這一強奸事件當然應該提交軍事法庭,但不知何故,部隊卻沒有認定這是違反軍紀。想來其理由是,自1937 年中日戰爭以來,這樣的事件便是家常便飯。在戰場上越是勇猛的官兵,越是頻繁地侵犯佔領地的婦女。反過來說,也普遍存在這樣的認識,即把侵犯女性,看做是官兵勇猛的表現。這與不管是從哪兒弄來的,只要是能盜竊來羊羹和美酒的士兵,就是能打仗的士兵的想法有共通之處。話雖如此,長此以往,佔領地的佔領行政工作會搞不好,也是事實。何況受害人又是市長的小姐,情況有多麼糟糕,是無法預料的。更成問題的是,親眼看著上級長官干這事的士兵的眼楮,開始出現異樣了。
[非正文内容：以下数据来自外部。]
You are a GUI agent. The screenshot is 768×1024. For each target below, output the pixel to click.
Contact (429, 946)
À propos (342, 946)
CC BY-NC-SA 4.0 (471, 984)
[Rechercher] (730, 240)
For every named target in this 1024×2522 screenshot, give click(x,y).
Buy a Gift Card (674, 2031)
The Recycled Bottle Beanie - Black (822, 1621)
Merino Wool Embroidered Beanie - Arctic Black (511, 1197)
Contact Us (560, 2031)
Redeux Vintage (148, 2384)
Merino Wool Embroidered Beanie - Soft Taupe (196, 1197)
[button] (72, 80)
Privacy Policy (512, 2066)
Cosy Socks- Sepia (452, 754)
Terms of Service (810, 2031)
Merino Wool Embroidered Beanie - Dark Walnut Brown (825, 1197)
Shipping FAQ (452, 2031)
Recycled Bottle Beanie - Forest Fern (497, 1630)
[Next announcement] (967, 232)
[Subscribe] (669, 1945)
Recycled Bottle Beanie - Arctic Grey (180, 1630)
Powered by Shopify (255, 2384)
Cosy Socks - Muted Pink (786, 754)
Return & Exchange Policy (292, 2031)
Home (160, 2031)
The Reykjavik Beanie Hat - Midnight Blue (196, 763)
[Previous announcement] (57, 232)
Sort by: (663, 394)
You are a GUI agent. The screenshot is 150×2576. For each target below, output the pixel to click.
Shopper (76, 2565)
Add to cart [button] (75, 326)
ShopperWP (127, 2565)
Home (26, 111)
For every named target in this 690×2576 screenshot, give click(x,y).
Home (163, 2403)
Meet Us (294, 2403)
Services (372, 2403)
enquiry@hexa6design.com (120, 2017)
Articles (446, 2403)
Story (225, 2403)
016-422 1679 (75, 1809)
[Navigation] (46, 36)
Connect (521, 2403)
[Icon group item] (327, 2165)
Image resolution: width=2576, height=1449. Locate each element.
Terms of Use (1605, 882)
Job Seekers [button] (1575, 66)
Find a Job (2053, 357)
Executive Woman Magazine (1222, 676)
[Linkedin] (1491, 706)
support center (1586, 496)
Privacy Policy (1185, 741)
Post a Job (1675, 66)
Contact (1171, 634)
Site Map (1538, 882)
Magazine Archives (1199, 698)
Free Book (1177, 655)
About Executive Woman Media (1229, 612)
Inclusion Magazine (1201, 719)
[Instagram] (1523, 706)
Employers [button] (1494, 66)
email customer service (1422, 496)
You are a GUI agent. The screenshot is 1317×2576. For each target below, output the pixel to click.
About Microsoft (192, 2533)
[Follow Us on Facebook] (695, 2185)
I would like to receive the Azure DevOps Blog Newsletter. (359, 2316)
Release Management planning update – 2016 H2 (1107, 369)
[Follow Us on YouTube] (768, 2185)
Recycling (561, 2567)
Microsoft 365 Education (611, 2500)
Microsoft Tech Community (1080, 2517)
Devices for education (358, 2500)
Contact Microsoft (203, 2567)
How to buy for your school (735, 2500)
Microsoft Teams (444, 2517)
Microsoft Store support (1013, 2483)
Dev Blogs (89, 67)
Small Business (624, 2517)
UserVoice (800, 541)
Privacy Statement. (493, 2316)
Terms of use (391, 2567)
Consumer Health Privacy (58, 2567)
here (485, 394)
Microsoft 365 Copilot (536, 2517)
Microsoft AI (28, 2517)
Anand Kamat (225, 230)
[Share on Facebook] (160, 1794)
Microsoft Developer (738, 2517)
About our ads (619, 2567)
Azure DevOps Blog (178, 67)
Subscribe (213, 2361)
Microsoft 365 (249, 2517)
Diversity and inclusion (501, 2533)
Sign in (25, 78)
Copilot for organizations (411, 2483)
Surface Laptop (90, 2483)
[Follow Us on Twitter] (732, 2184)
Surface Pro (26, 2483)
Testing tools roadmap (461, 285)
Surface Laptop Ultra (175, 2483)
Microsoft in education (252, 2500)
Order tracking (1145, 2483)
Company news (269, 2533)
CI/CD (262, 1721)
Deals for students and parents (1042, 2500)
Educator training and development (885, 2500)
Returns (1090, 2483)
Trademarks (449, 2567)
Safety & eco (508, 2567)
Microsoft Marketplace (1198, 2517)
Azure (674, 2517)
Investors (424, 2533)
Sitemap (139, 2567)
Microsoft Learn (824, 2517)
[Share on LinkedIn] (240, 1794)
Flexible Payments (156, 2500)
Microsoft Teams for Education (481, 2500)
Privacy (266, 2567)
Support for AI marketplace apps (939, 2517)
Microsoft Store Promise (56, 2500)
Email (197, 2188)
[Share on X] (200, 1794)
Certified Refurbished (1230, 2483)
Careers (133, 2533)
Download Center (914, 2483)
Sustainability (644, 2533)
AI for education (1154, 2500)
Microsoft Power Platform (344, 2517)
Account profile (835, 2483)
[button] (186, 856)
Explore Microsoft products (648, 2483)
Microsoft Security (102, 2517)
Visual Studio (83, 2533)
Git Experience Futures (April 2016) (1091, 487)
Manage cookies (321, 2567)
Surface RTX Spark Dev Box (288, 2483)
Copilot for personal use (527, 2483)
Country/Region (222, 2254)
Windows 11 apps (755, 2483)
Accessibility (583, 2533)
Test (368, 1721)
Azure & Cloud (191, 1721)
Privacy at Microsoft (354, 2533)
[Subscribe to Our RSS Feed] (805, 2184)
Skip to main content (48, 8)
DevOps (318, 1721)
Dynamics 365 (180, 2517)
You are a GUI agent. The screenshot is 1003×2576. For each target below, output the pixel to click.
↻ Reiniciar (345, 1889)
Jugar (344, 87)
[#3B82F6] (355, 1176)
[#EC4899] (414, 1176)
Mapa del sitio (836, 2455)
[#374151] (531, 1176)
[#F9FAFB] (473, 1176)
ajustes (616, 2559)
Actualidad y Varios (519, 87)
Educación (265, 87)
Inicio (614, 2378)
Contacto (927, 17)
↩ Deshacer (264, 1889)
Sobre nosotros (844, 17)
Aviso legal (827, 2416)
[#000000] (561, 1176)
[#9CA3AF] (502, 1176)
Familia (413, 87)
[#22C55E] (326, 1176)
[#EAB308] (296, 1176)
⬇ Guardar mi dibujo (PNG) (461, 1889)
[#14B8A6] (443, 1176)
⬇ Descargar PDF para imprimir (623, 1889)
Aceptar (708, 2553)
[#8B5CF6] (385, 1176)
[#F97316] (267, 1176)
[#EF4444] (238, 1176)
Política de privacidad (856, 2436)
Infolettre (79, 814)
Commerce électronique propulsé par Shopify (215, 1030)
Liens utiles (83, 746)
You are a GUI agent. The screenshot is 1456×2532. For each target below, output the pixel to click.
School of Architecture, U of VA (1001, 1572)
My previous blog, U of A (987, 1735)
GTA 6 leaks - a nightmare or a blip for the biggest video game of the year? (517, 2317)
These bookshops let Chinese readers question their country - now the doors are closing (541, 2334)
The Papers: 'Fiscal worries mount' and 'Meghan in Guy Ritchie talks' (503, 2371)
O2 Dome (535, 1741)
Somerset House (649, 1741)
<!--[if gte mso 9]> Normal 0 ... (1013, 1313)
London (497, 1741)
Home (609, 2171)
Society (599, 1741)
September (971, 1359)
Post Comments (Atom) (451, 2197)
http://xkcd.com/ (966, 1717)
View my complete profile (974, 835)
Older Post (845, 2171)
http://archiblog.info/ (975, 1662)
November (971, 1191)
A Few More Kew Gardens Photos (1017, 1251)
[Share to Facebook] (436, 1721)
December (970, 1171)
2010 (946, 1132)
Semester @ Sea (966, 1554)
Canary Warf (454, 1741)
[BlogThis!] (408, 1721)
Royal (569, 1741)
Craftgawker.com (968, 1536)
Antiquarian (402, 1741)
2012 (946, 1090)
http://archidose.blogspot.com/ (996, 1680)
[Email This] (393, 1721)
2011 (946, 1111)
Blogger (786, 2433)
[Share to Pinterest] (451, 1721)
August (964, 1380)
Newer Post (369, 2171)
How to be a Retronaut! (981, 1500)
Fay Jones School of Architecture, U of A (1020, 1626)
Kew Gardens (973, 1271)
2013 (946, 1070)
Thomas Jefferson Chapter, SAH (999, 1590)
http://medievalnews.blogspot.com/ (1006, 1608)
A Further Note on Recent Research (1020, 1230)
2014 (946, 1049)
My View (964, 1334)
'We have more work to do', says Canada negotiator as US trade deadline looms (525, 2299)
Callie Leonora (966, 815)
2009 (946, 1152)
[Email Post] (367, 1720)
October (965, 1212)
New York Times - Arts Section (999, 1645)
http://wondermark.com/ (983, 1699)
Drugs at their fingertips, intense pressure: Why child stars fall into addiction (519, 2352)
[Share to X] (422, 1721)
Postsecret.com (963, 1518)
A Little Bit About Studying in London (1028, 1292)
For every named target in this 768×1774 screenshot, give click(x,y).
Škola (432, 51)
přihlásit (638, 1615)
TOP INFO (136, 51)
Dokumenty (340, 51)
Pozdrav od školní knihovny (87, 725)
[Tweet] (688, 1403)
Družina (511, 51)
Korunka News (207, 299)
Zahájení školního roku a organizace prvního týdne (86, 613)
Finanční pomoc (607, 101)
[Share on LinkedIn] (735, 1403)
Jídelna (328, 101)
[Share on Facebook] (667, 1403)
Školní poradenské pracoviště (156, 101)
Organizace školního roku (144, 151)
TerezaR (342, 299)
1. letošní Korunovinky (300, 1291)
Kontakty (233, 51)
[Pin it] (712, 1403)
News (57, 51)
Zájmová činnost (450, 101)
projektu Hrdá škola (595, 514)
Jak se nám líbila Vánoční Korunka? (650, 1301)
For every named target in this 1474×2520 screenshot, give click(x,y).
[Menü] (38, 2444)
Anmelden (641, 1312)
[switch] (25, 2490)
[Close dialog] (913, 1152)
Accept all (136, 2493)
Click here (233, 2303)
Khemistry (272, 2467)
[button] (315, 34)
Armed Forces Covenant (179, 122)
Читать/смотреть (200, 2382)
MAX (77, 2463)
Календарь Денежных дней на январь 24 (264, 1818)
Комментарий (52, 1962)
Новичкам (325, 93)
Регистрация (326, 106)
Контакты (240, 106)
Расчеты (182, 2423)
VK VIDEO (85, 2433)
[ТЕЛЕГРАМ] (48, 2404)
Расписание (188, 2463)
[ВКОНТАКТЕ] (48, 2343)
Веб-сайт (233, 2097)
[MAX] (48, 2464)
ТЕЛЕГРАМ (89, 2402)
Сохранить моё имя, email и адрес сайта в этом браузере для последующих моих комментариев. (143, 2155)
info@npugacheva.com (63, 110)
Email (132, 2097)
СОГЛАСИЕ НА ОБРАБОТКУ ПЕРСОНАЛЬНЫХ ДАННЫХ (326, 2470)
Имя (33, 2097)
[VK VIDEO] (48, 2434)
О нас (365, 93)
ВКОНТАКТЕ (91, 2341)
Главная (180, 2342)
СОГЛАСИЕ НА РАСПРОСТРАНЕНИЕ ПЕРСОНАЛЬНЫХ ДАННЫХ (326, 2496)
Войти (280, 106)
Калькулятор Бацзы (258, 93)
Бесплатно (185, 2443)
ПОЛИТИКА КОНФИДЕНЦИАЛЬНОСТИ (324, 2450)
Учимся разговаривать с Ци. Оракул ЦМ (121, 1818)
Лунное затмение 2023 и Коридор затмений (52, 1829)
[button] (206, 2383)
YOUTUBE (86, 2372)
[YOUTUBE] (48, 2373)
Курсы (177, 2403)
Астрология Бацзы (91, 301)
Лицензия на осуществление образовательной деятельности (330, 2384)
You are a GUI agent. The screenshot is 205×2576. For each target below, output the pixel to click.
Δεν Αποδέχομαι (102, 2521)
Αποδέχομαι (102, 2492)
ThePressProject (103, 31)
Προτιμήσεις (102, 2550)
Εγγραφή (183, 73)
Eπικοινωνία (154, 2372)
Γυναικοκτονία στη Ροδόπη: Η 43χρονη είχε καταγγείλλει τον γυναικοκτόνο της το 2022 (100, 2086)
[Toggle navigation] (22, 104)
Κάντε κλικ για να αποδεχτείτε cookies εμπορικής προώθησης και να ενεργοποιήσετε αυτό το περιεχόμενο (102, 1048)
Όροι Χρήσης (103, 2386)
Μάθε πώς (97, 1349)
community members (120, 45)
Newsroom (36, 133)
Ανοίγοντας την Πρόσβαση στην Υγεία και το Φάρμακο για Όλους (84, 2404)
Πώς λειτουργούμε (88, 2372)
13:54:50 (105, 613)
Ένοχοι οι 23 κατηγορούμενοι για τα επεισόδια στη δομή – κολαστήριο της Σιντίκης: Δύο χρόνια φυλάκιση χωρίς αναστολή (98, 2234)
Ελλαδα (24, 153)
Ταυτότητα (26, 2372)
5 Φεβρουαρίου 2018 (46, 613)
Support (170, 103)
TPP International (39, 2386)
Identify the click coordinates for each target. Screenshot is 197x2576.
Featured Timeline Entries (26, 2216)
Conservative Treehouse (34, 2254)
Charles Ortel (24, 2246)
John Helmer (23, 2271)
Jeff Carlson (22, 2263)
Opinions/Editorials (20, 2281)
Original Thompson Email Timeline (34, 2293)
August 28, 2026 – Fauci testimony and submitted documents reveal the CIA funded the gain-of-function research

西山苦笑著說︰"于是,部隊的領導匆忙決定從內地往這里送慰安婦。大概南海支隊是第一個在南方戰線得到慰安婦配備的吧。"

這已經是幾年前的事了。在這之前,我已經知道了存在慰安婦這一事實,也听到過一些有關的事情。然而就在這時,我才下了決心,想盡可能地把有關慰安婦的資料加以整理。這是因為,慰安婦的處境太可憐了。前線的營長當著士兵的面強奸婦女,因為士兵們看得眼熱,為了安撫士兵,就在敵機飛來飛去的情況下把慰安婦送來了。

接著西山說道︰"她們到了臘包爾開始做生意的第一天,士兵們的隊伍便排了3公里長,她們一整天都以這些士兵為對手。說到3公里長,就等于說有3000名以上的士兵在排隊。當然廝,女子大約只有十來個人……"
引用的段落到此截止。